McGowan's "Still Life With Apocalypse" opens with a sequence where the reader is treated to a "second coming" of startling, deft wit. In the opening poem, the I of the piece gets off her/his tits with the man himself at the rear of a convenience store in modern day America. Rather than use Rizlas to construct their spliffs, they opt for pages of poetry instead. They talk about their mothers while toking, how his mothers "cry harmony/around your bloody feet" and "lay down the blues like smack." In another poem, Jesus is either a pacifist or a draft dodger and after burning his draft card he "...looks at the sky and tries not to think of dying." Elsewhere, it's Jesus himself, not Man City's actual Brazilian striker, Gabriel Jesus, who puts them 1 up early doors but then retires at the top of his game: "He only played for a year. When asked he would reel off his salary, say/I only need it for the rest of all time." In 80s Britain, he's both Jesus and Judas, pulling pints in the pub, on the house for the beleaguered miners. But he pays for the drinks "...with leftover pieces of silver.'

In Part 2, we run with the dirty angels, where, if you lie on a hill and "lie down with your picture of Jesus/he will put himself inside you/and make you real," seemingly shag you back to life.
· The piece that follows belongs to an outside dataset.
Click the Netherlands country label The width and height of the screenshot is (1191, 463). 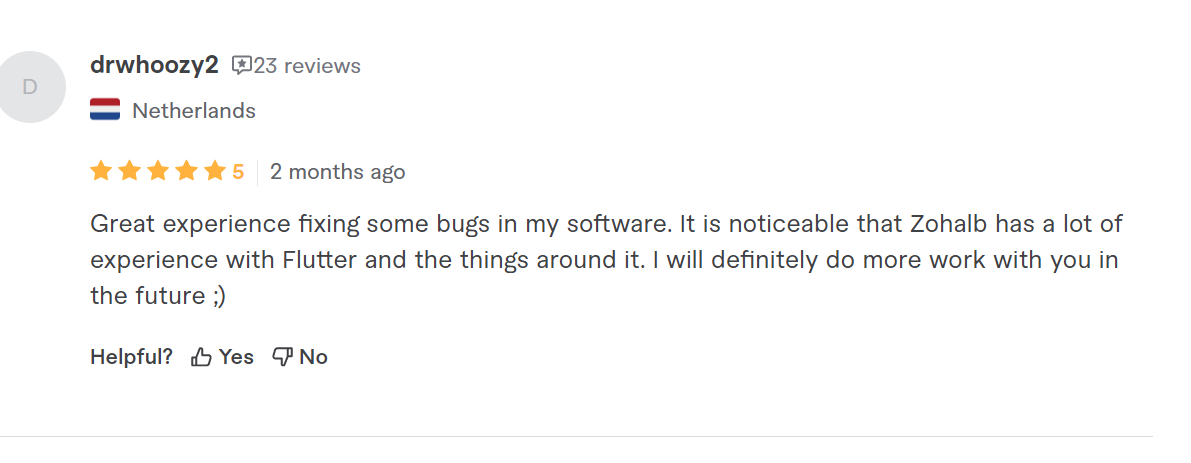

There's "A Thoroughly Modern Mary" who spends all day in a shrine and sees "Not a fuckin' soul" in this heathen world. And in "Promise of an Angel" we are left with the sad remembrance of an angel "...itching where my wings should be.'

"Still Lives With Apocalypse" is a hilarious and strangely moving pamphlet, irreverent and delicious and yet smattered with pathos. As an unrepentant lapsed Catholic, it was a curious yet guilty and unsettling joy to read over the Easter holidays.

Wendy Pratt

Still Lives with Apocalypse is one of those rare, wry, clever collections that strolls confidently into the reader's mind and settles down like it belongs there. There is humour here, and a neon light illuminated bareness of the soul that tricks you into thinking you are somewhere else; the States, perhaps, or drowning in a river or walking on water with bloody palms. These are coherent poems, the sort of poems that have you bedding down for the long haul, leaving you wishing there was more.

Edwin Stockdale

I was transfixed reading Still Lives with Apocalypse. McGowan transported me from contempory America to 15th Century Constantinople via the Miners' Strike and the Dorchester Hotel in the company of her own version of Jesus. These are very, very funny poems but also poignant, a remarkable achievement. McGowan's pamphlet haunts me still.